How to complete this task:
Lines from the line with "Image resolution: width=953, height=2576." to the line with "[next] (818, 1888)" in the entries below, and only those, must be output exactly, with both ends included.

:: Exercise inputs ::

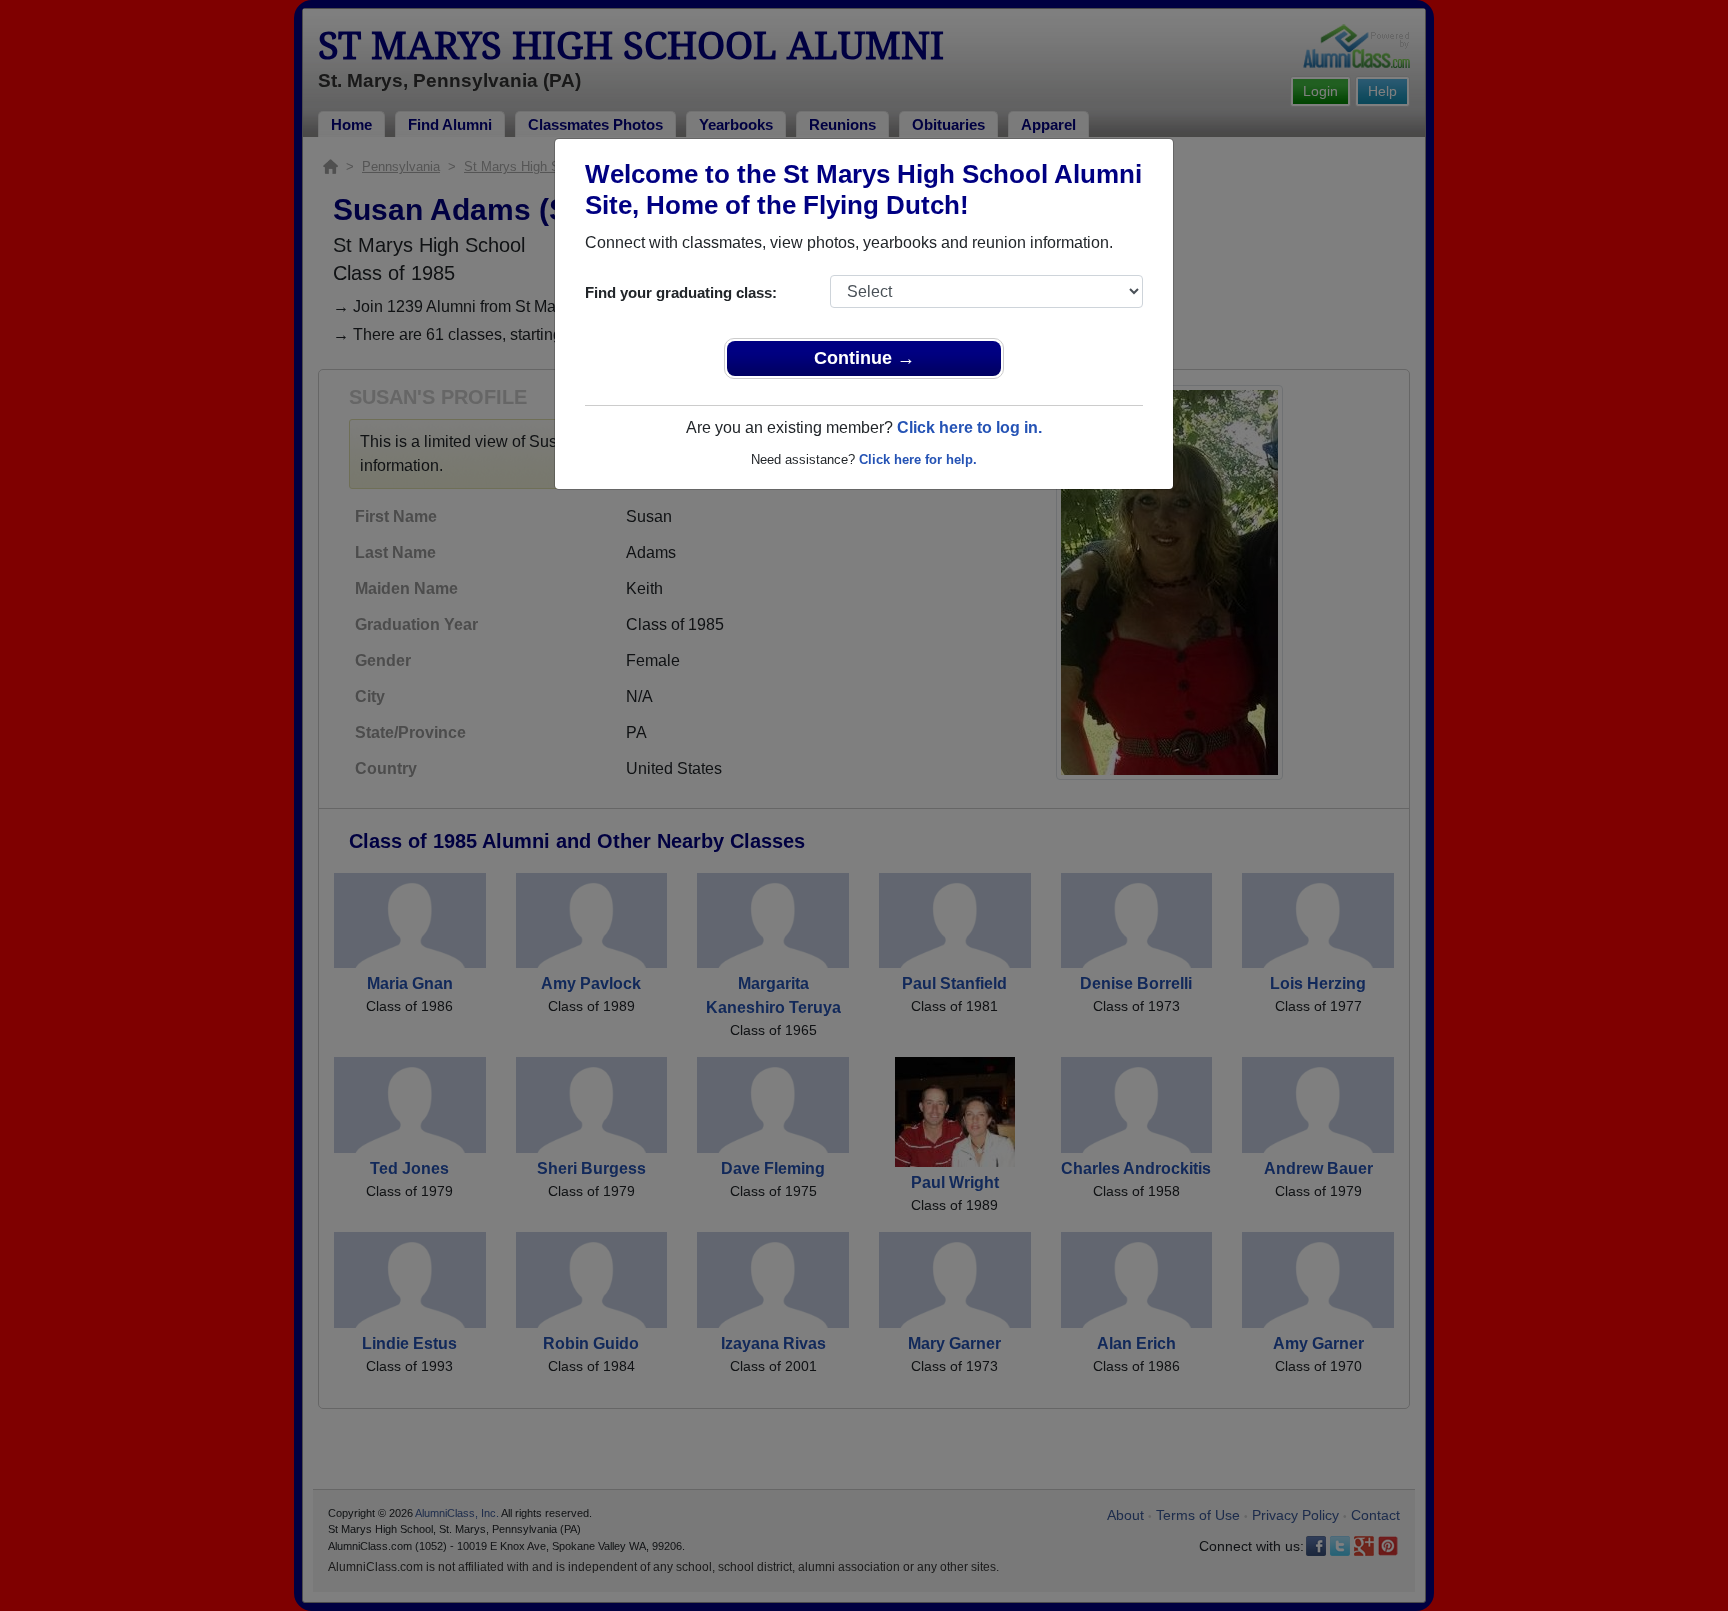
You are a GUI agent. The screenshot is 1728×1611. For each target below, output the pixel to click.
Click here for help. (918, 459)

:::
:: Exercise inputs ::

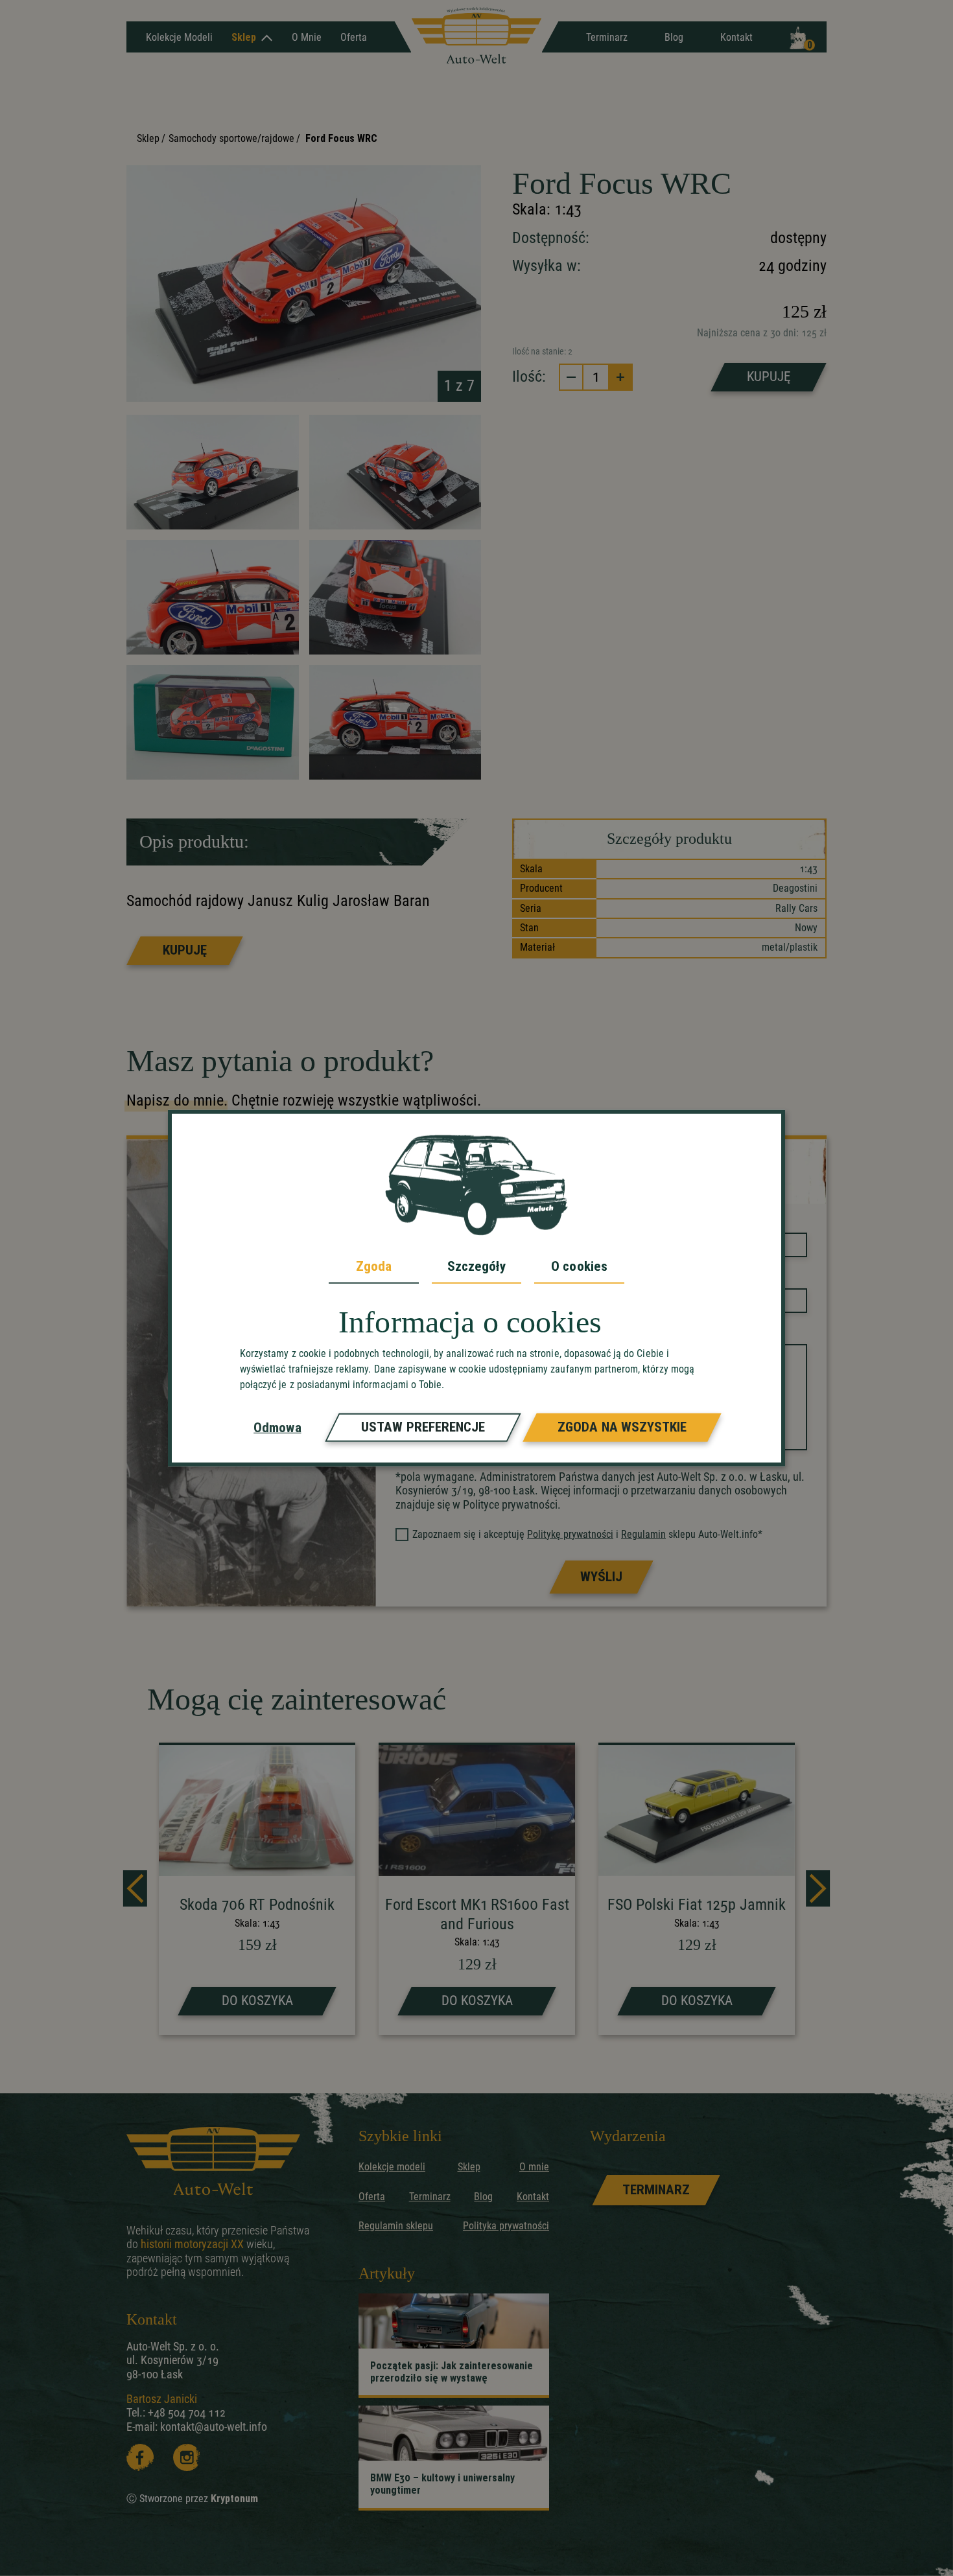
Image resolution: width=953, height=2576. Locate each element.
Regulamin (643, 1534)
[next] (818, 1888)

:::

Your response:
Image resolution: width=953, height=2576. Locate each element.
Regulamin (643, 1534)
[next] (818, 1888)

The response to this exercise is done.